Mercurial > repos > pjbriggs > weeder2

<tool id="motiffinding_weeder2" name="Weeder2" version="2.0.0">
  <description>Motif discovery in sequences from coregulated genes of a single species</description>
  <command interpreter="bash">weeder2_wrapper.sh
  $sequence_file $species_code
  $output_motifs_file $output_matrix_file
  $strands
  #if $chipseq.use_chipseq
     -chipseq -top $chipseq.top
  #end if
  #if str( $advanced_options.advanced_options_selector ) == "on"
     -maxm $advanced_options.n_motifs_report
     -b $advanced_options.n_motifs_build
     -sim $advanced_options.sim_threshold
     -em $advanced_options.em_cycles
  #end if
</command>
  <requirements>
    <requirement type="package" version="2.0">weeder</requirement>
  </requirements>
  <inputs>
    <param name="sequence_file" type="data" format="fasta" label="Input sequence" />
    <param name="species_code" type="select" label="Species to use for background comparison">
      <!-- Hard code options for now
	   See weeder's "organisms.txt" for full list
      -->
      <option value="HS">Homo sapiens (HS)</option>
      <option value="MM">Mus musculus (MM)</option>
      <option value="DM">Drosophila melanogaster (DM)</option>
      <option value="SC">Saccharomyces cerevisiae (SC)</option>
      <option value="AT">Arabidopsis thaliana (AT)</option>
    </param>
    <param name="strands" label="Use both strands of sequence" type="boolean"
	   truevalue="" falsevalue="-ss" checked="True"
	   help="If not checked then use -ss option" />
    <conditional name="chipseq">
      <param name="use_chipseq" type="boolean"
	     label="Use the ChIP-seq heuristic"
	     help="Speeds up the computation (-chipseq)"
	     truevalue="yes" falsevalue="no" checked="on" />
      <when value="yes">
	<param name="top" type="integer" value="100"
	       label="Number of top input sequences with oligos to scan for"
	       help="Increase this value to improve the chance of finding motifs enriched only in a subset of your input sequences (-top)" />
      </when>
      <when value="no"></when>
    </conditional>
    <conditional name="advanced_options">
      <param name="advanced_options_selector" type="select"
	     label="Display advanced options">
	<option value="off">Hide</option>
	<option value="on">Display</option>
      </param>
      <when value="on">
	<param name="n_motifs_report" type="integer" value="25"
	       label="Number of discovered motifs to report" help="(-maxm)" />
	<param name="n_motifs_build" type="integer" value="50"
	       label="Number of top scoring motifs to build occurrences matrix profiles and outputs for"
	       help="(-b)" />
	<param name="sim_threshold" type="float" min="0.0" max="1.0" value="0.95"
	       label="Similarity threshold for the redundancy filter"
	       help="Remove motifs that are too similar, with lower values imposing a stricter filter.
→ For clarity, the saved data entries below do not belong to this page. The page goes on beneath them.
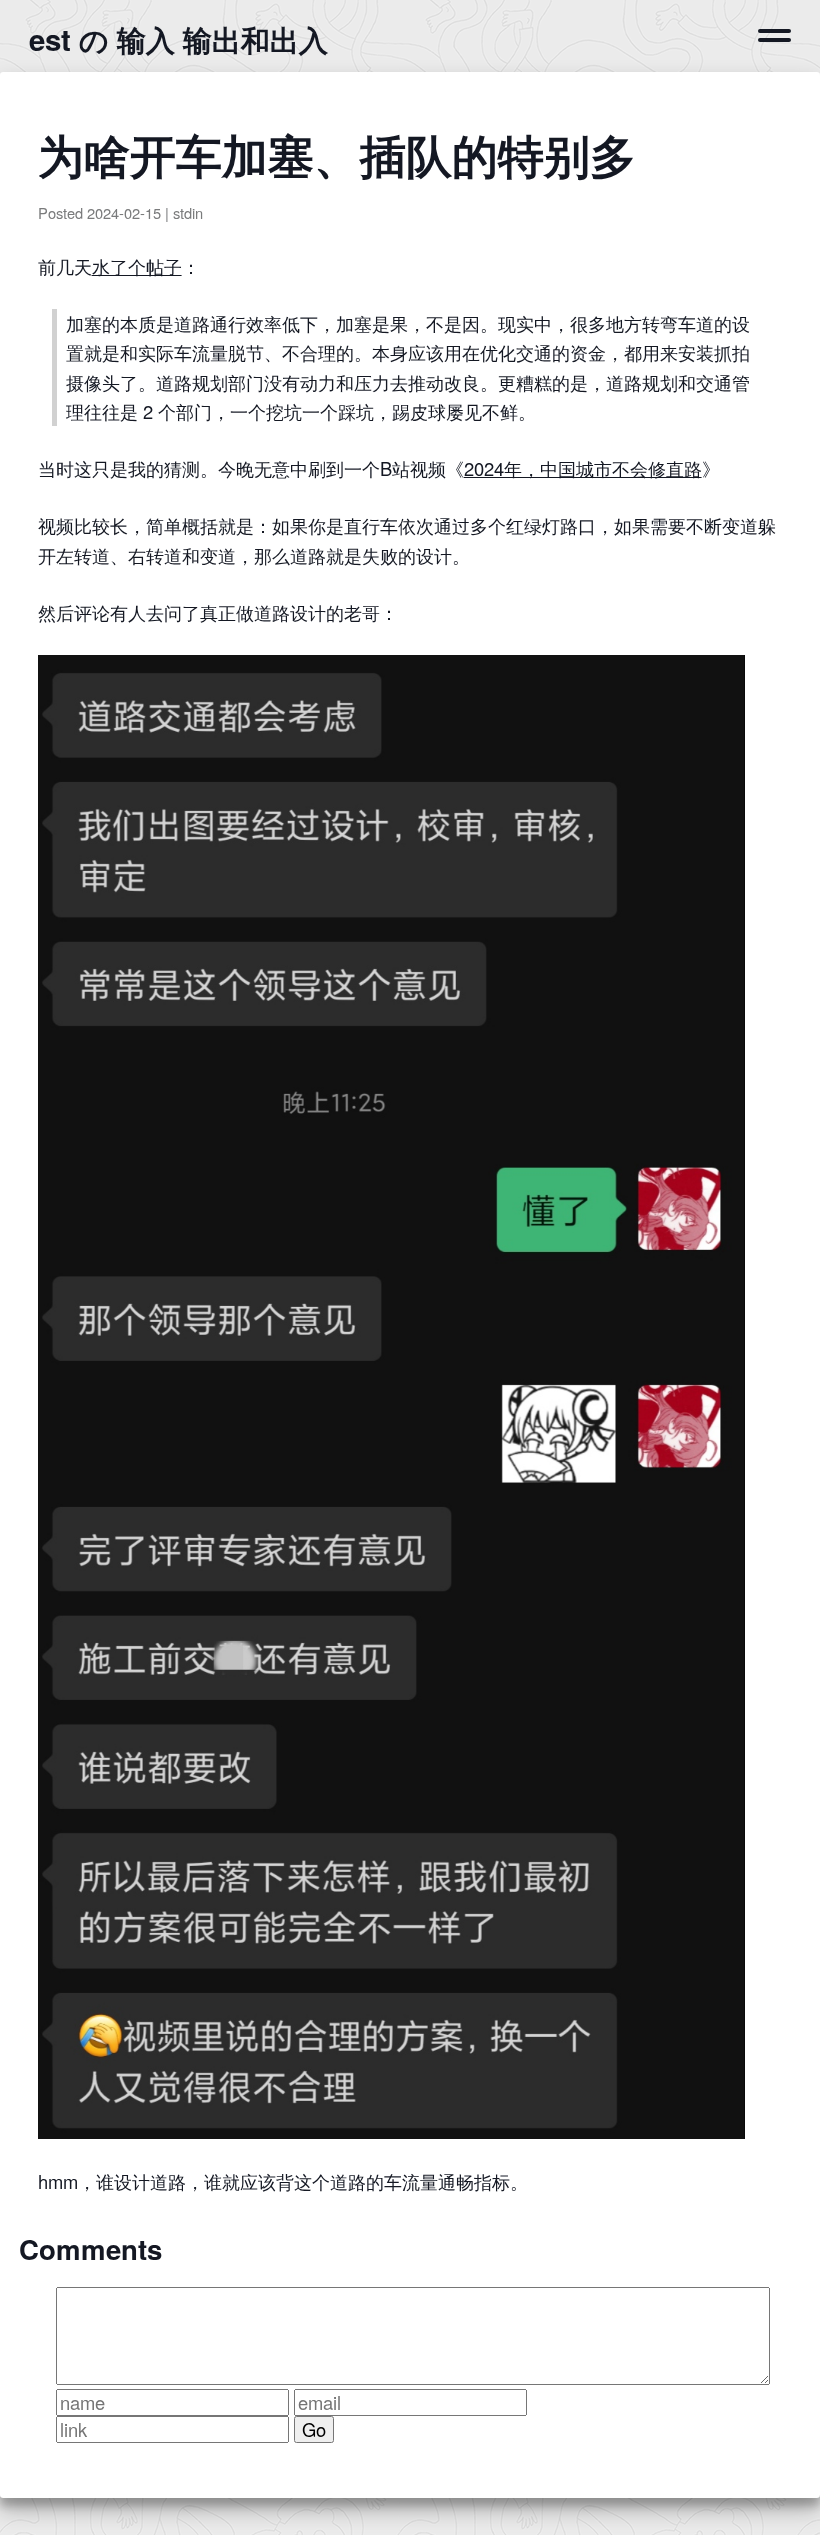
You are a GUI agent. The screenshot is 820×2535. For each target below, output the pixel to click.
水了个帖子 (137, 266)
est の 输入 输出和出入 (178, 39)
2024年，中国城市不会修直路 (583, 468)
Must be between 0.0 and 1.0 (-sim)" />
	<param name="em_cycles" type="integer" min="0" max="100" value="1"
	       label="Number of expectation maximization (EM) cycles to perform"
	       help="Number of cycles must be between 0 and 100 (-em)" />
      </when>
      <when value="off">
      </when>
    </conditional>
  </inputs>
  <outputs>
    <data name="output_motifs_file" format="txt" label="Weeder2 on ${on_string} (motifs)" />
    <data name="output_matrix_file" format="txt" label="Weeder2 on ${on_string} (matrix)" />
  </outputs>
  <tests>
    <test>
      <param name="sequence_file" value="weeder_in.fa" ftype="fasta" />
      <param name="species_code" value="MM" />
      <output name="output_motifs_file" file="weeder2_motifs.out" lines_diff="2" />
      <output name="output_matrix_file" file="weeder2_matrix.out" />
    </test>
  </tests>
  <help>

.. class:: infomark

**What it does**

Weeder2 is a program for finding novel motifs (transcription factor binding sites)
conserved in a set of regulatory regions of related genes.

-------------

.. class:: infomark

**Usage advice**

Guidelines on how to use this tool can be seen in Zambelli et al. 2014 (see link
below), but the following is a brief guide. Please note that **motifs** are a model
or matrix that describes a set of sequences that may differ in the base composition.
**Oligos** are specific sequences found within the input sequences or genomic
background.

**Input sequence** (in FASTA format) should be short (100-200bp) and be reasonably
expected to contain an enriched motif(s).  This is not generally an issue with
transcription factor ChIP-seq derived sequences centred on the summit of binding
regions that are expected to contain a dominant motif and possibly secondary motifs.

There is **no need to mask sequence for repetitive sequence** as factors may
legitimately bind repetitive sequence.

**Use both strands of sequence** by default, unless there is a specific reason not
to do so.

**Species to use for background comparison** should match the genome used to
generate the **input sequence**. The background genome motif frequencies are
generated from within the promoter regions of annotated genes and are shown to be a
good background for both promoter and other regulatory regions.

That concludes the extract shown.